La tragedia nei media

  • Aria sottile è un libro scritto, a ridosso della tragedia, da Jon Krakauer, giornalista che ha fatto parte della spedizione di Rob Hall. È il primo libro pubblicato sulla tragedia ed è un’estensione dell’articolo omonimo che Krakauer aveva già scritto per la rivista Outside.
  • Into Thin Air: Death on Everest (del 9 novembre 1997), è un film-tv basato sul libro di Jon Krakauer. Il film è stato diretto da Robert Markowitz e scritto da Robert J. Avrech.

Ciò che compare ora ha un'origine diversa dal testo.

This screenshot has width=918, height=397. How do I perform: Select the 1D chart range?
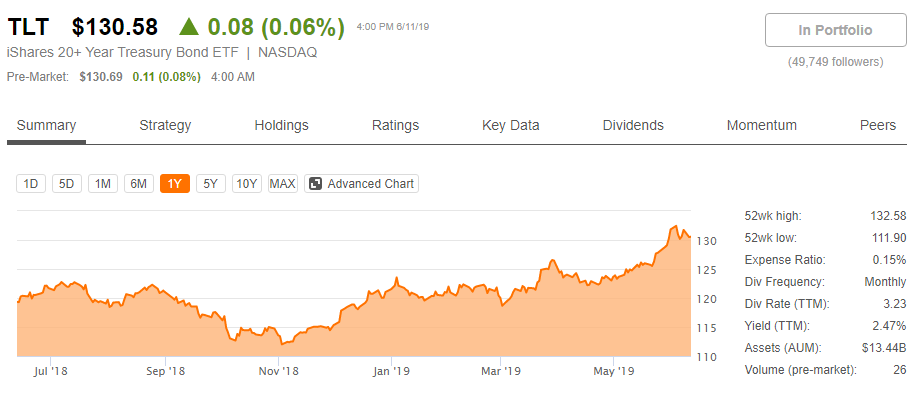click(x=31, y=184)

  • Everest: 1996 è il libro scritto da Anatolij Bukreev e dal giornalista Gary Weston DeWalt in cui Bukreev fornisce la sua versione della tragedia. Si configura, in parte, come una risposta al libro di Krakauer. In particolare descrive la notte del salvataggio di Sandy Hill Pittman, Charlotte Fax e Tim Madsen.
  • A un soffio dalla fine di Beck Weathers scritto nel 2000, racconta di come si sia perso nella tormenta e sia rimasto svenuto tutta la notte del 10 maggio e il giorno dell’11 maggio fino alle 4 del pomeriggio. Di come si sia risvegliato e tornato fortunosamente al campo 4, i particolari del salvataggio in elicottero e come sia continuata la sua vita senza mani.
  • Everest Io c’ero di Lene Gammelgaard scritto nel 1999, racconta i precedenti di Lene, il viaggio dalla Danimarca al campo base, la scalata e il ritorno di Lene.
  • High Exposure: an Enduring Passion for Everest and Unforgiving Places di David Breashears, scritto nel 2000, racconta i motivi che inducono una persona a diventare alpinista: l’arrampicata è la ricerca dell’eccellenza e dell’autoconoscenza. Arriva il pericolo, sostiene David, quando l’ambizione acceca la ragione.
  • Il film Everest, prodotto con tecnologia IMAX nel 1998 documenta la tragedia e il coinvolgimento della troupe del film nei soccorsi.
  • The Dark Side of Everest (2003), documentario prodotto da National Geographic Channel, affronta le motivazioni che spingono gli scalatori all’ascesa, le sfide che gli si pongono quando incontrano difficoltà e analizza in particolare le tragedie del 10–11 maggio 1996 e la morte di Bruce Herrod del 25 maggio.
  • Remnants of Everest: The 1996 Tragedy è un documentario diretto da David Breashears.
  • Everest, film del 2015 diretto, co-prodotto e montato da Baltasar Kormákur. La pellicola ha aperto la 72ª Mostra internazionale d’arte cinematografica di Venezia il 2 settembre 2015.
  • Joby Talbot ha composto un’opera, dal titolo Everest, basata sugli eventi del maggio 1996 e che ha debuttato all’Opera di Dallas in 2015.